The Phillies were linked to free agent center fielder Michael Bourn and chose to acquire Bourn—the 24-year-old version of him—by trading righty pitchers Vance Worley and Trevor May to the Twins for Ben Revere.
Looking at Revere and you see essentially the identical player Bourn was when the Phillies traded him to the Astros after the 2007 season to acquire Brad Lidge. Bourn had speed, great defensive potential, limited selectivity at the plate, and no power. Revere has those same attributes but comes at a minuscule fraction of the cost a reunion with Bourn would’ve exacted on their payroll. Other than the hope that they’re getting Bourn without paying for Bourn and that the Phillies are going to use the money they didn’t spend to improve the offense at another spot (right field and third base), this doesn’t make a whole lot of sense.
The Phillies and GM Ruben Amaro Jr. are again straddling the same line they did in December of 2009 when they chose to trade Cliff Lee away to get Roy Halladay in the interests of maintaining and bolstering their farm system while achieving certainty that they’d have Halladay past the 2010 season when Lee was set to be a free agent. As it turned out the Phillies dipped into the market and brought Lee back a year later, but that was after a disappointing first half of the season and teetering on falling from contention due to a shortness of pitching led them to acquiring Roy Oswalt to fix the problem Amaro created by trading Lee away in the first place. It had appeared that Amaro learned a hard lesson that a team with the age and expectations of the Phillies couldn’t simultaneously build for the future while winning in the present, but pending other acquisitions, he apparently hasn’t.

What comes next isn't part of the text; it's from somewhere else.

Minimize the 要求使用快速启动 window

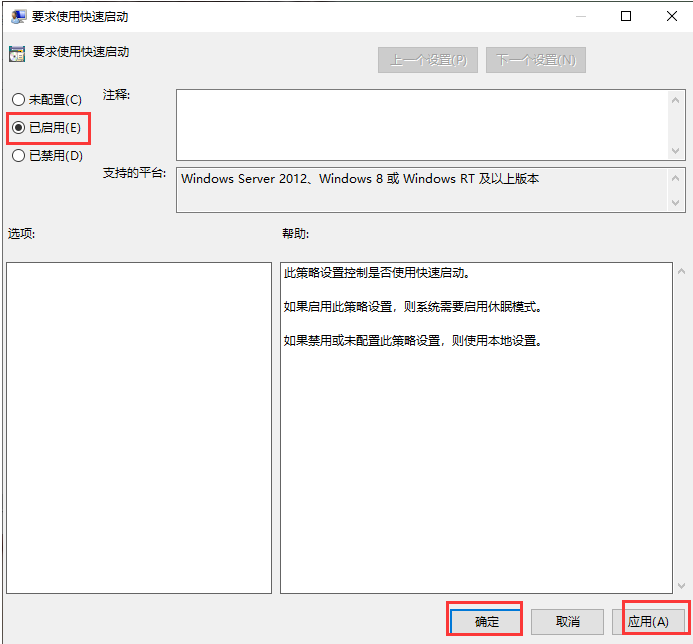[x=580, y=16]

This is another Amaro move where it’s clear what he’s doing, but reasonable to ask why he’s doing it because unless the Phillies make a drastic addition to the offense (and Michael Young or Kevin Youkilis are not “drastic”), they’ll find themselves in the same position they were in during the summer of 2010, but instead of getting an Oswalt to fix the pitching, they’ll need to make other deals to fix a sputtering offense and save the season and don’t have the prospects they did then to facilitate such a maneuver. The landscape is also different with a new and highly competitive National League East. What worked in 2010 is unlikely to be as successful in 2013.
—
For the Twins, they’re trying to improve a profound lack of depth in the organization and desperately need pitching. At first glance, they seemed to have short-changed themselves when they sent Denard Span to the Nationals for Alex Meyer, but I like Meyer a lot. He’s big (6’9”), has a free and easy motion, a power fastball, and outstanding mound presence. The potential is there for a top of the rotation starter.
With Worley, there were murmurs about attitude problems and thinking he’s a part of the Lee/Halladay/Cole Hamels group without having accomplished anything to be a part of such a high-end rotation. He was dominant in 2011, but the sense of “here’s my fastball, hit it,” brought back images of Jason Isringhausen when he burst onto the scene with the Mets in 1995, blew away the National League, came back in 1996 and struggled with an inability to adapt to the hitters’ adjustments and injuries. If Worley is willing to listen and lose the macho “me fire fastball” strategy, then he can be successful. If not, the American League is going to educate him quickly. In fairness, he was pitching hurt in 2012 and required elbow surgery. He’s not a guarantee and was expendable for the Phillies while being a clear asset to the Twins. That’s if he learns to act properly, something the Twins insist on.
The Twins did well in acquiring these pitchers for the two center fielders they had on their roster, but as is the case with most clubs who trade from a moderate strength to address a weakness, they’ve created another hole. Considering the rebuild they’re undertaking though, they didn’t have much of a choice.